- [Excerpted text]:
START
Wild Gate reminds me of a bygone age of video games that you played because they were just fun, and for that fun. Exoprimal gave me the same feeling, and it ultimately died because not enough people gave it the chance it deserved either. I don’t want to see Wild Gate suffer that fate.
However, I’m not here to sell it to you; after all, I only played the playtest, and this isn’t a review. I just want to encourage you to keep an open mind, not just with Wild Gate but with games in general. Especially the ones in the AA and AAA space that are actually taking the risk to be different. The industry is very risk-averse right now, and every time an innovative idea fails, it gets even more risk-averse.

I’m just saying, keep an eye on Wild Gate, and be open to new experiences. I’m not saying you should feel bad about not spending money on a game you might not like, but I do think a lot of folks, myself included, are too quick to decide they automatically don’t like something without playing it. Especially since internet echo chambers are all the rage.
I’m just in constant fear of console and PC gaming delving deeper into the homogeneous territory where all we get are safe sequels, clones of tried and true formulas, and addictive skinner boxes cosplaying as a dopamine button. Wild Gate is an example of a game bucking those ideas.
Maybe Wild Gate will release, be complete crap and I’ll have egg on my face. But at least let it have that fighting chance, rather than shrugging it off already, simply because it’s a PVP game that isn’t following that tried and true formula.
END
- [Record list]:
START
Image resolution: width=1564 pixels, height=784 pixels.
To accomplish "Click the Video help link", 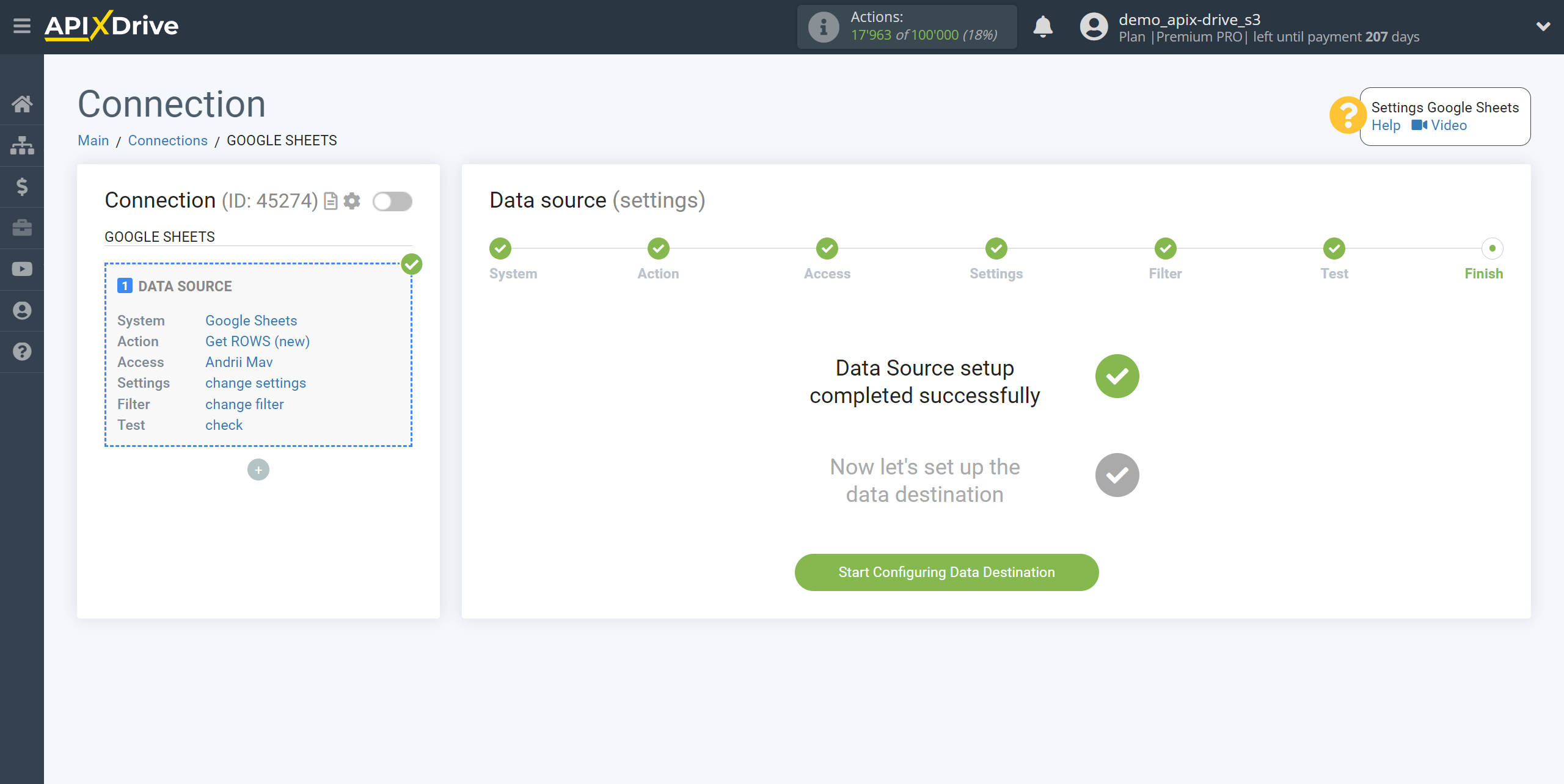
END
START
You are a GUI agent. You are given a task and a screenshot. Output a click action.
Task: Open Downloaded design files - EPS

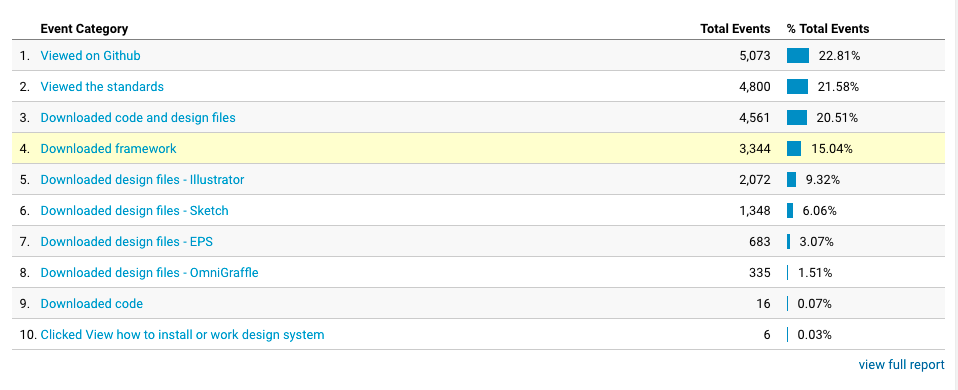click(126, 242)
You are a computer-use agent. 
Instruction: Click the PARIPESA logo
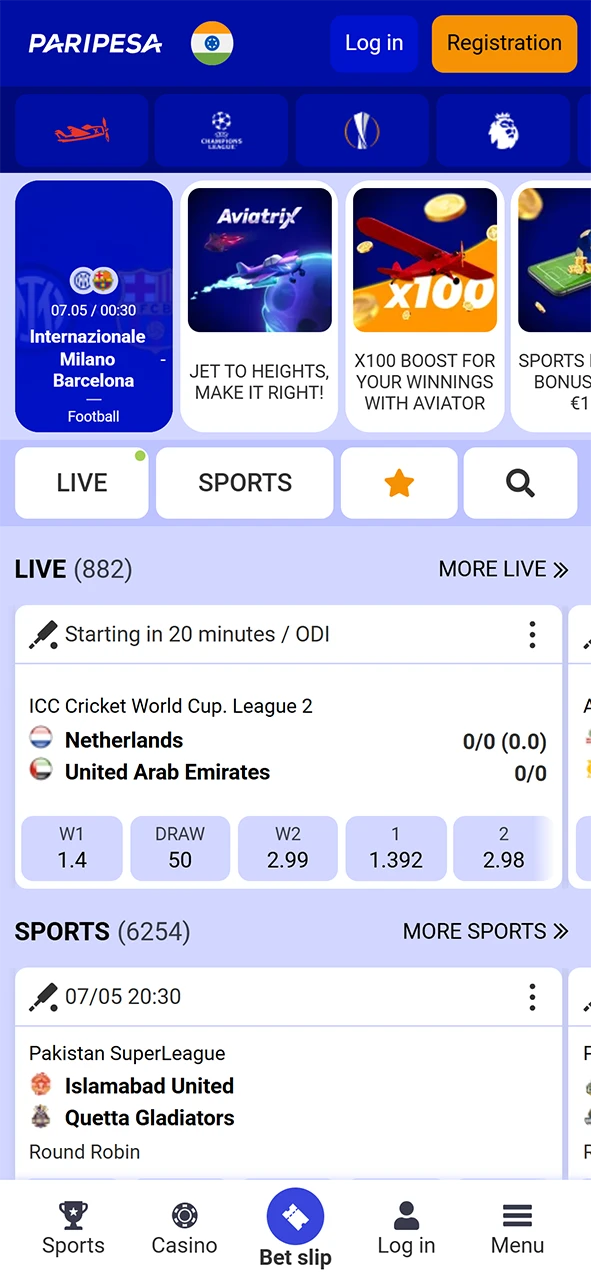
END
START
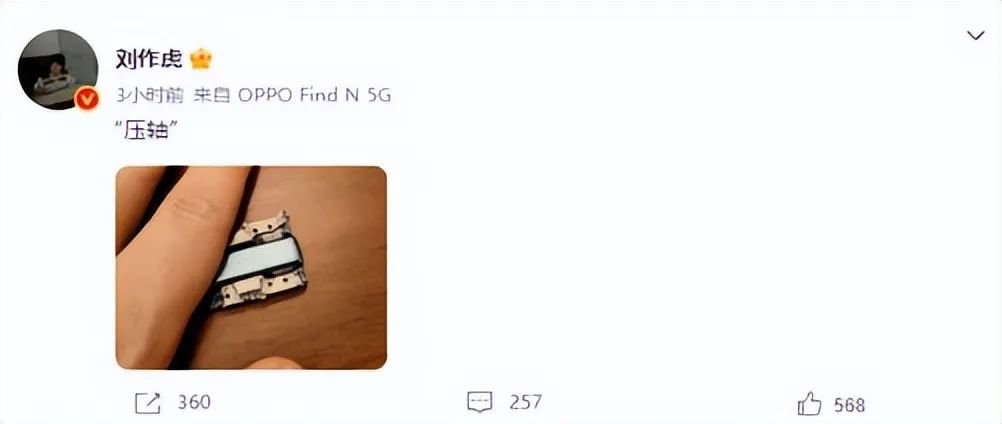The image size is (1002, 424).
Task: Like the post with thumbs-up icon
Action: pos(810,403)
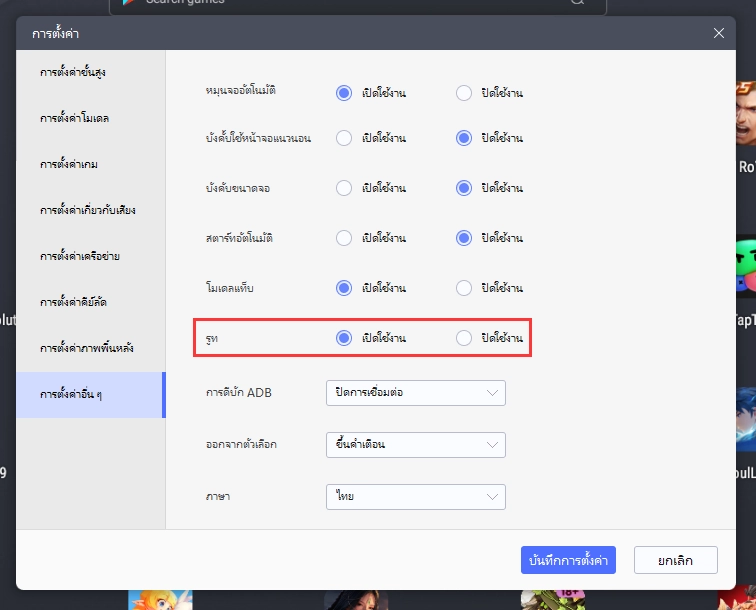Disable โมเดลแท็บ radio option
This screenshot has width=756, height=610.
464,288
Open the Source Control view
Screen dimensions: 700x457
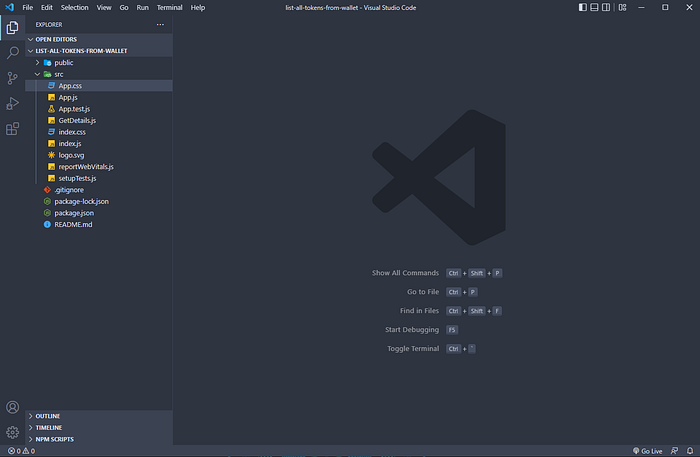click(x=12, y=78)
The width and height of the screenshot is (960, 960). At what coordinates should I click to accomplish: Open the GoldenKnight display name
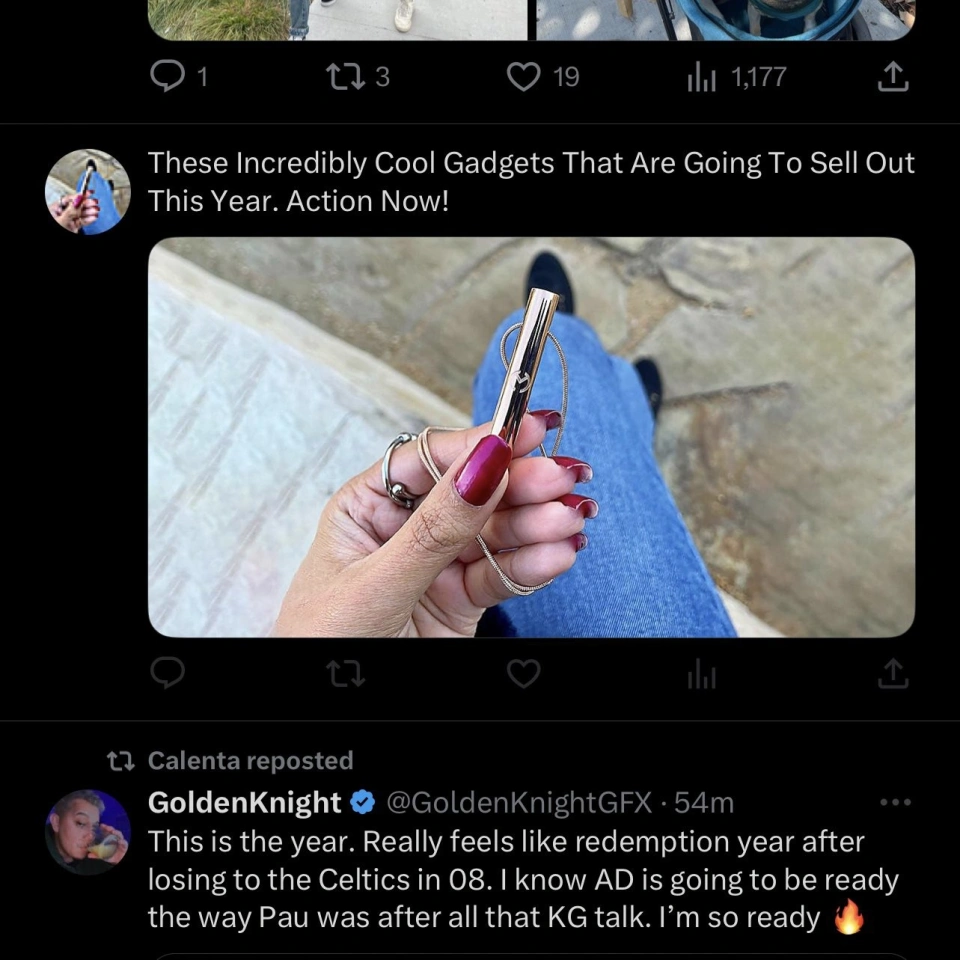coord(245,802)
END
- [Goal]: Reproduce the text about Wild Gate word for word, from start to finish.

- [The reply]:
Wild Gate reminds me of a bygone age of video games that you played because they were just fun, and for that fun. Exoprimal gave me the same feeling, and it ultimately died because not enough people gave it the chance it deserved either. I don’t want to see Wild Gate suffer that fate.
However, I’m not here to sell it to you; after all, I only played the playtest, and this isn’t a review. I just want to encourage you to keep an open mind, not just with Wild Gate but with games in general. Especially the ones in the AA and AAA space that are actually taking the risk to be different. The industry is very risk-averse right now, and every time an innovative idea fails, it gets even more risk-averse.

I’m just saying, keep an eye on Wild Gate, and be open to new experiences. I’m not saying you should feel bad about not spending money on a game you might not like, but I do think a lot of folks, myself included, are too quick to decide they automatically don’t like something without playing it. Especially since internet echo chambers are all the rage.
I’m just in constant fear of console and PC gaming delving deeper into the homogeneous territory where all we get are safe sequels, clones of tried and true formulas, and addictive skinner boxes cosplaying as a dopamine button. Wild Gate is an example of a game bucking those ideas.
Maybe Wild Gate will release, be complete crap and I’ll have egg on my face. But at least let it have that fighting chance, rather than shrugging it off already, simply because it’s a PVP game that isn’t following that tried and true formula.